A 26.8 mL sample of a solution of RbOH is neutralized by 15.71 mL of a 1.918 M solution of HBr. What is the molarity of the RbOH solution?
RbOH + HBr ==> RbBr + H2O
mols HBr = M x L = ?
mols RbOH = mols HBr
M RbOH = mols HBr/L HBr = ?
Also, because the reaction is a 1:1 rxn ratio, it is useful to apply (Molarity x Volume)Acid = (Molarity x Volume)Base => (1.918M)(15.71ml) = M(base) x (26.8ml). Solve for Molarity of base (RbOH). The volumes can be left in ml as both sides of the equation contain mls, they will cancel and only Molarity remains.
To determine the molarity of the RbOH solution, you can use the equation:
Molarity (RbOH) x Volume (RbOH) = Molarity (HBr) x Volume (HBr)
In this case, the volume of the RbOH solution is 26.8 mL, and the volume of the HBr solution is 15.71 mL.
Let's substitute the values into the equation:
Molarity (RbOH) x 26.8 mL = 1.918 M x 15.71 mL
Now we can solve for the molarity of the RbOH solution:
Molarity (RbOH) = (1.918 M x 15.71 mL) / 26.8 mL
Calculating this equation will give you the molarity of the RbOH solution.
To solve this problem, we will use the concept of stoichiometry.
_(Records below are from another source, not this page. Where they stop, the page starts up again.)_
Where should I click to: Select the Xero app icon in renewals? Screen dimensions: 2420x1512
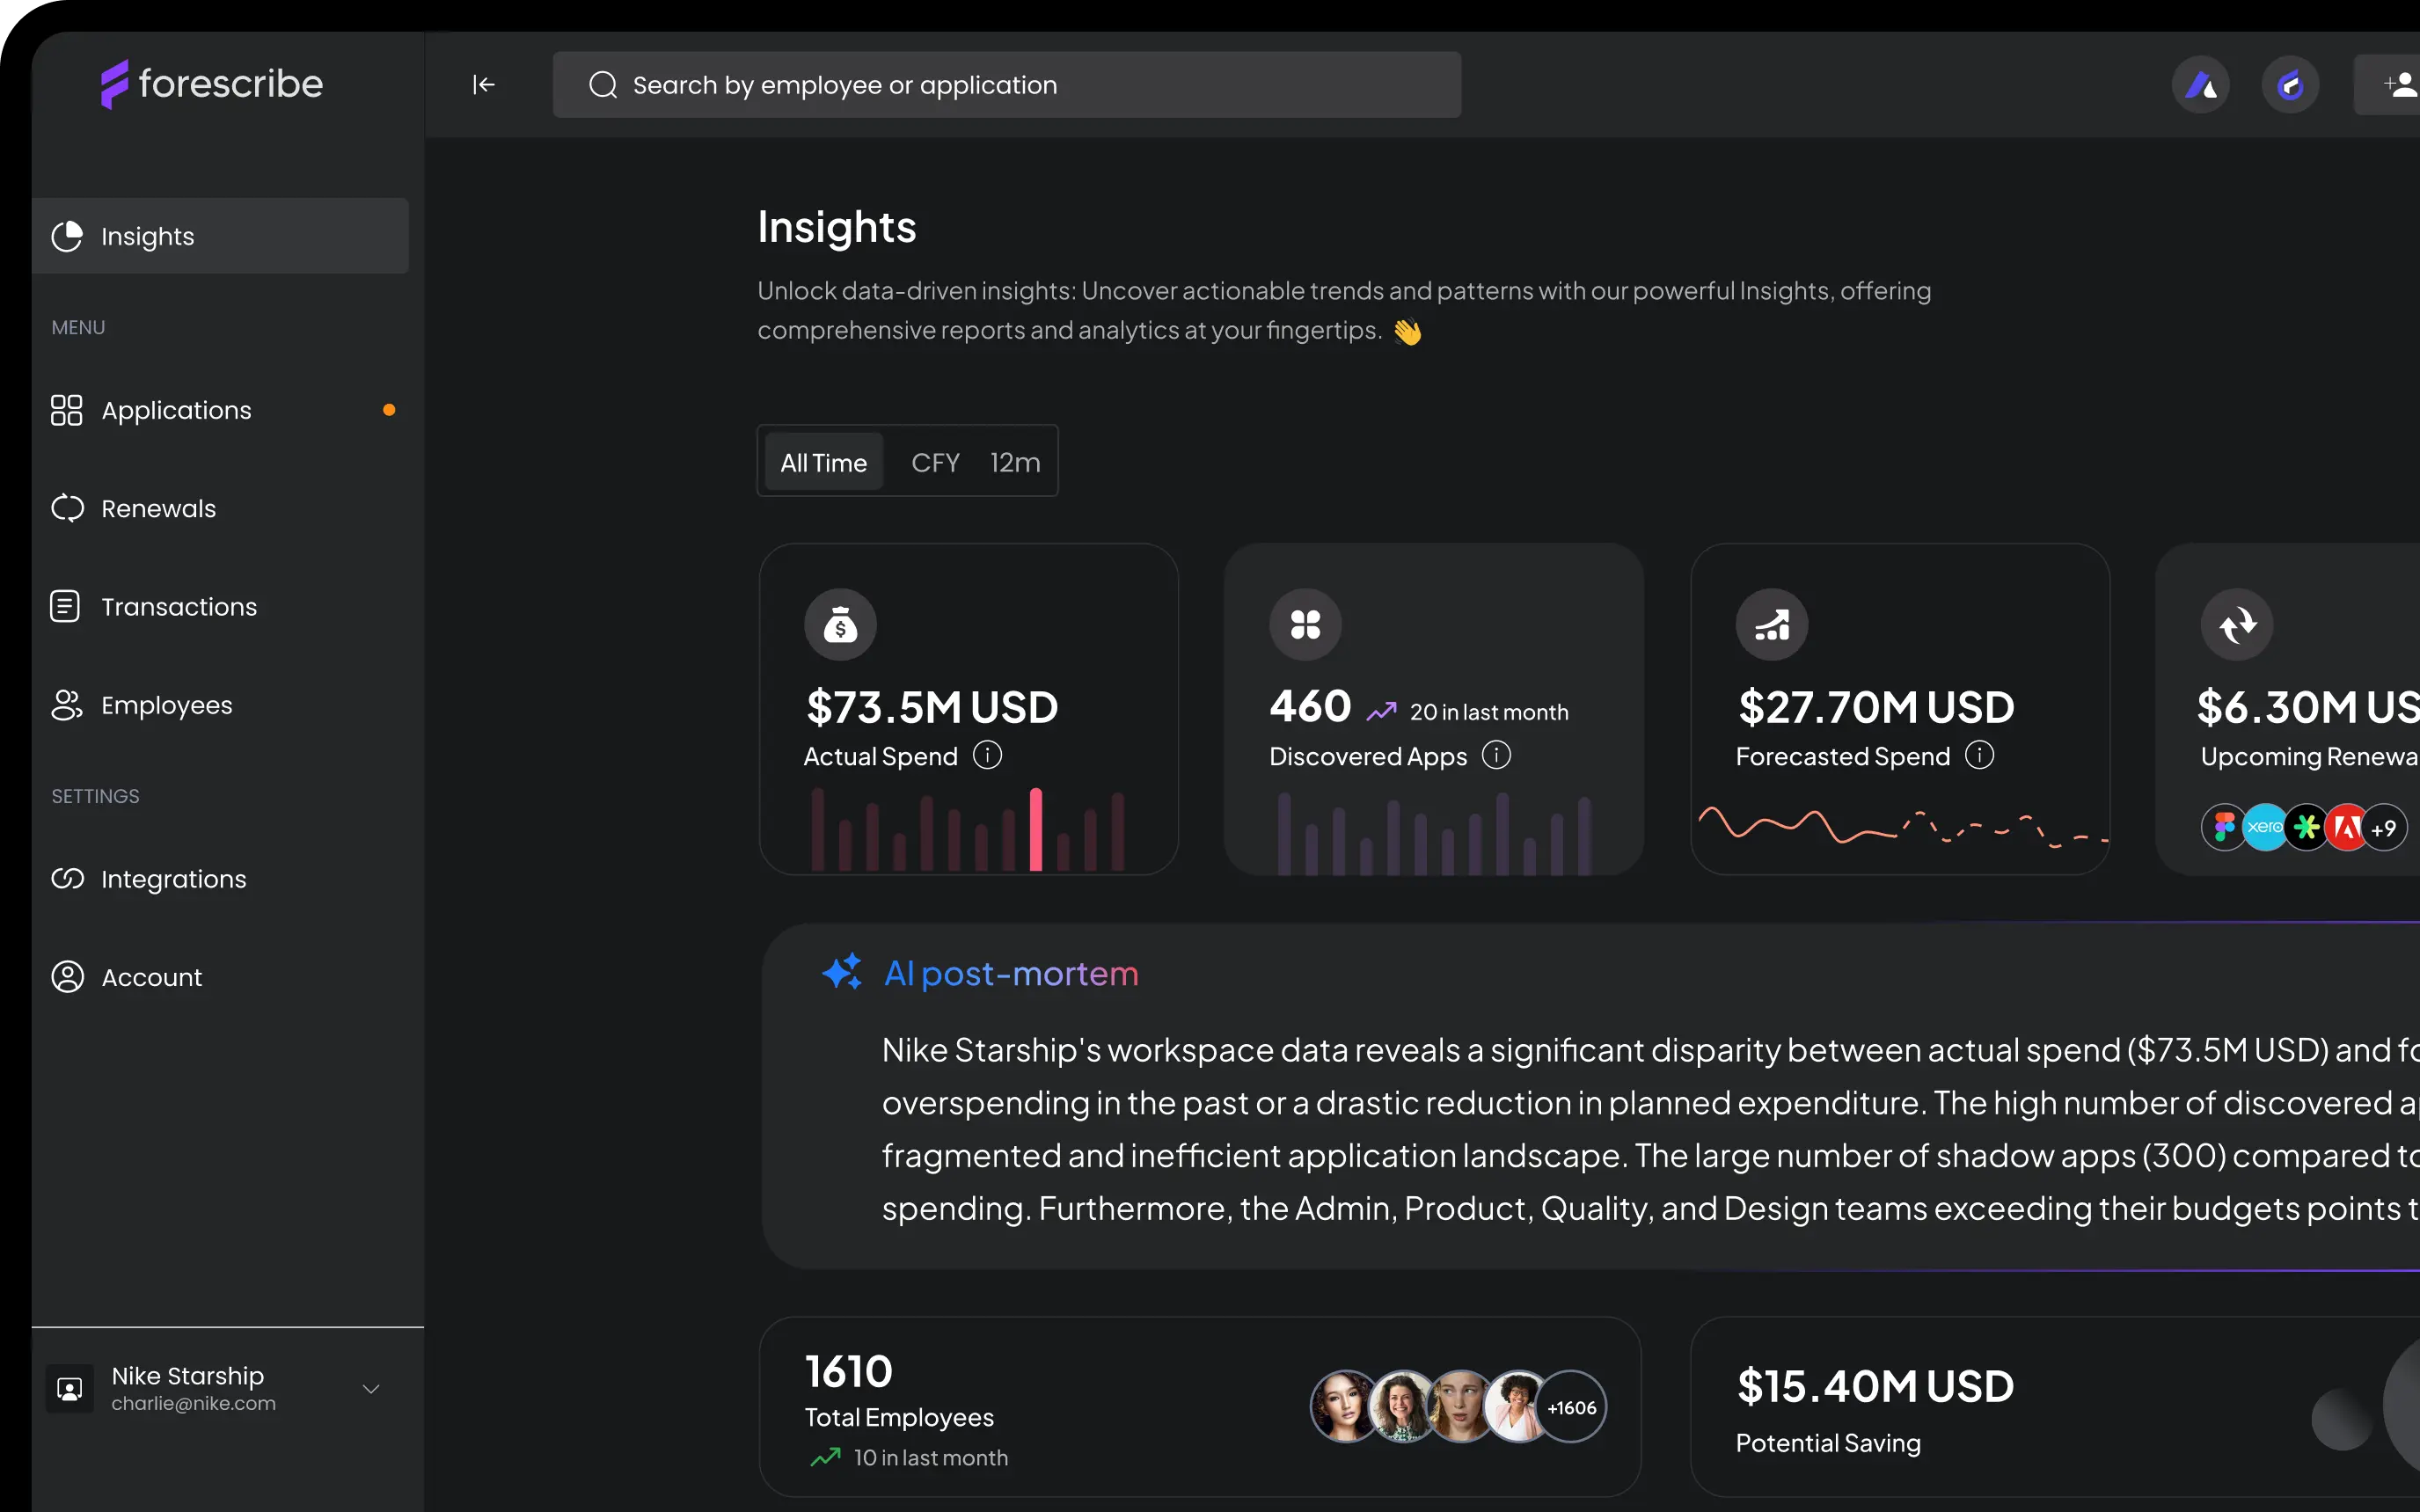[2265, 827]
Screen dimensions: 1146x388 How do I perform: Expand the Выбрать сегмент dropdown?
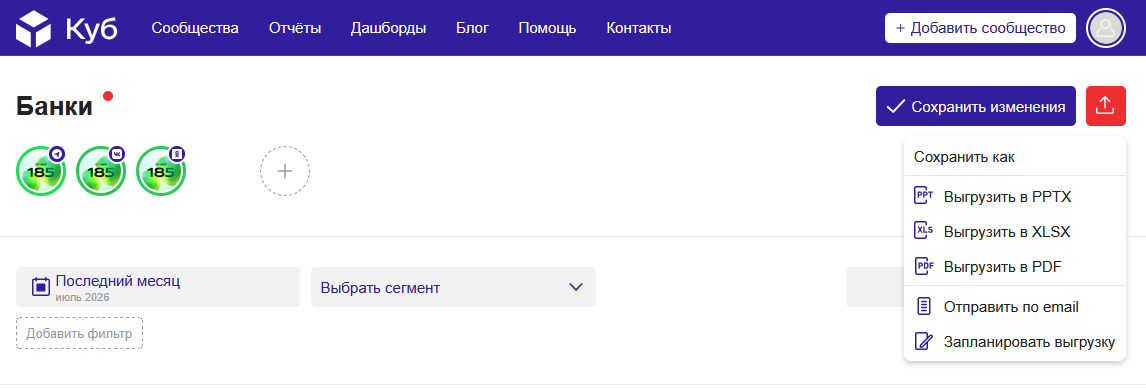pos(453,287)
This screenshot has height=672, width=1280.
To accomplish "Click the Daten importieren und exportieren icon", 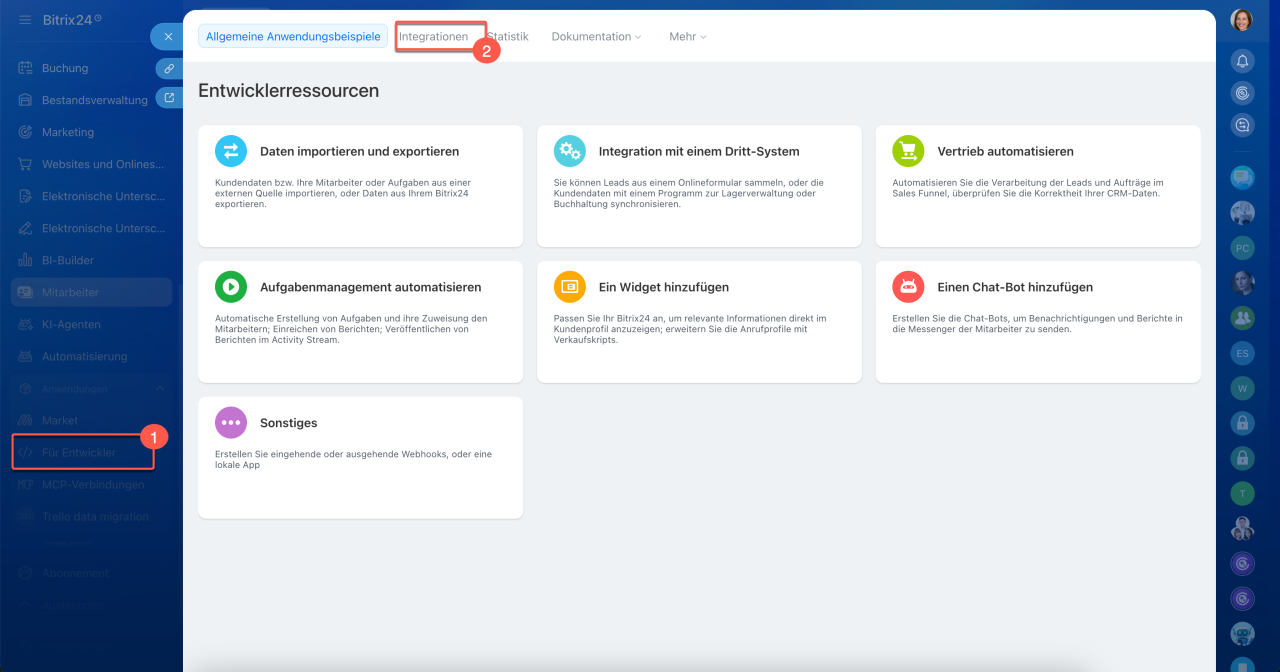I will (x=231, y=151).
Stoichiometry is the study of quantitive relationships between reactants and products in a chemical reaction.
First, let's write a balanced equation for the neutralization reaction between RbOH and HBr:
RbOH + HBr → RbBr + H2O
Next, we need to determine the number of moles of HBr used in the neutralization reaction. To do this, we can use the equation:
moles of solute (HBr) = molarity × volume (in liters)
Given:
Molarity of HBr solution (M1) = 1.918 M
Volume of HBr solution (V1) = 15.71 mL = 15.71/1000 = 0.01571 L
moles of HBr = 1.918 M × 0.01571 L
Next, we need to determine the number of moles of RbOH that reacted with the HBr. According to the balanced equation, the stoichiometric ratio between HBr and RbOH is 1:1. Therefore, the moles of RbOH used in the reaction will be the same as the moles of HBr.
moles of RbOH = moles of HBr
Now, we can calculate the molarity of the RbOH solution.
Given:
Volume of RbOH solution (V2) = 26.8 mL = 26.8/1000 = 0.0268 L
Molarity of RbOH solution (M2) = ?
moles of RbOH = moles of HBr = 1.918 M × 0.01571 L
Molarity of RbOH solution (M2) = moles of RbOH / Volume of RbOH solution (V2)
Substituting the values, we get:
M2 = (1.918 M × 0.01571 L) / 0.0268 L
Now, perform the calculation:
M2 = 1.129 M
Therefore, the molarity of the RbOH solution is 1.129 M.